Zum Beispiel Mehltau

Der Echte Getreidemehltau ist weltweit verbreitet. Bei Weizen und Gerste kann er Ernteausfälle von bis zu fünfundzwanzig Prozent bewirken. Mehltau schafft außerdem Eintrittspforten für andere Krankheitserreger wie z.B Fusarien.

An der ETH Zürich wurden zwei gentechnisch veränderte Weizenlinien mit einer Resistenz gegen Mehltau entwickelt und im Rahmen des Forschungsprogramms NFP 59 untersucht. Eine Linie trägt zwei Resistenzgene aus Gerste.
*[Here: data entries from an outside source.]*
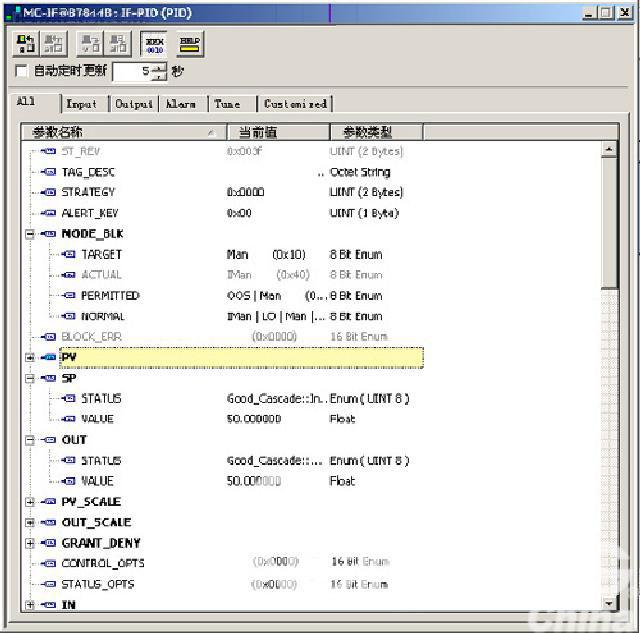The height and width of the screenshot is (633, 640).
Task: Click the SP VALUE parameter icon
Action: pyautogui.click(x=68, y=419)
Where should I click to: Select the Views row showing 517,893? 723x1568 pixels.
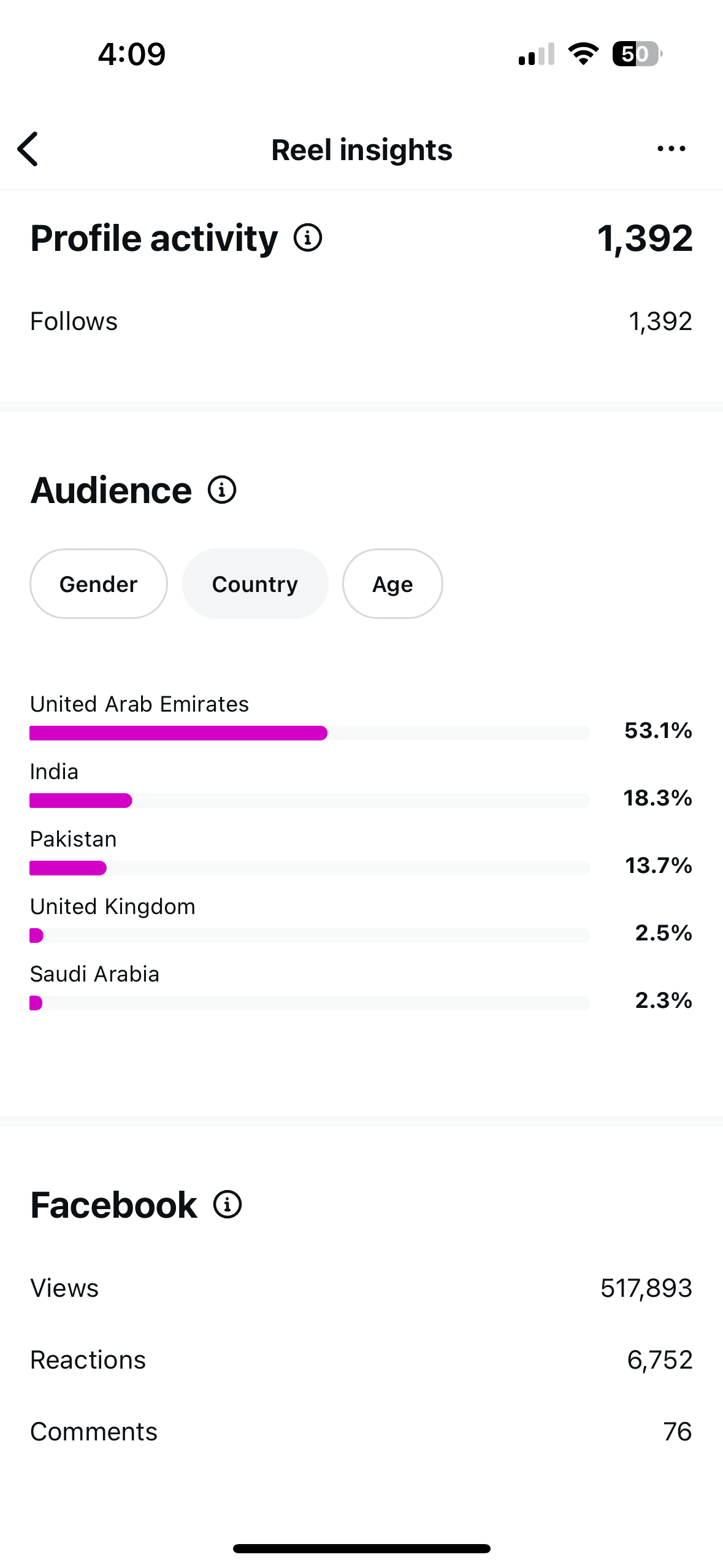646,1288
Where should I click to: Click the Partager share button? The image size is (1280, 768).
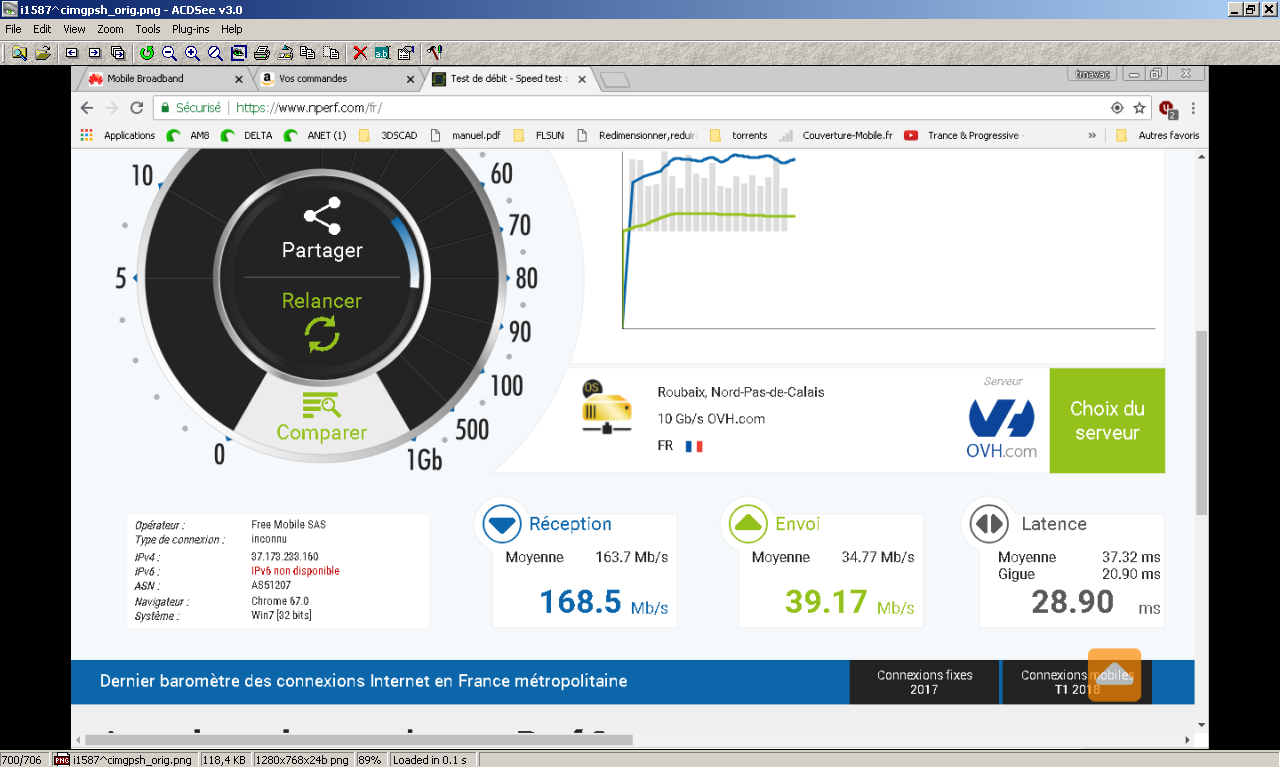pos(322,231)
Die zweite Linie wurde mit einem Resistenzgen aus Weizen transformiert, von dem es verschiedene Varianten, so genannte Allele, gibt, die Weizen gegen verschiedene Mehltaurassen resistent machen. Mittels gentechnischer Methoden wurden mehrere Allele kombiniert. Grundsätzlich hätte man das auch mittels konventioneller Kreuzung erreichen können, mit Hilfe der Gentechnik wurde aber zusätzlich erreicht, dass die Allele verstärkt abgelesen werden. Nach einer ersten Versuchsreihe 2008-2010 werden seit 2014 mehrere gv-Weizenlinien auf einem abgesicherten Gelände in der Nähe von Zürich getestet. Die Versuche sind bis 2018 genehmigt.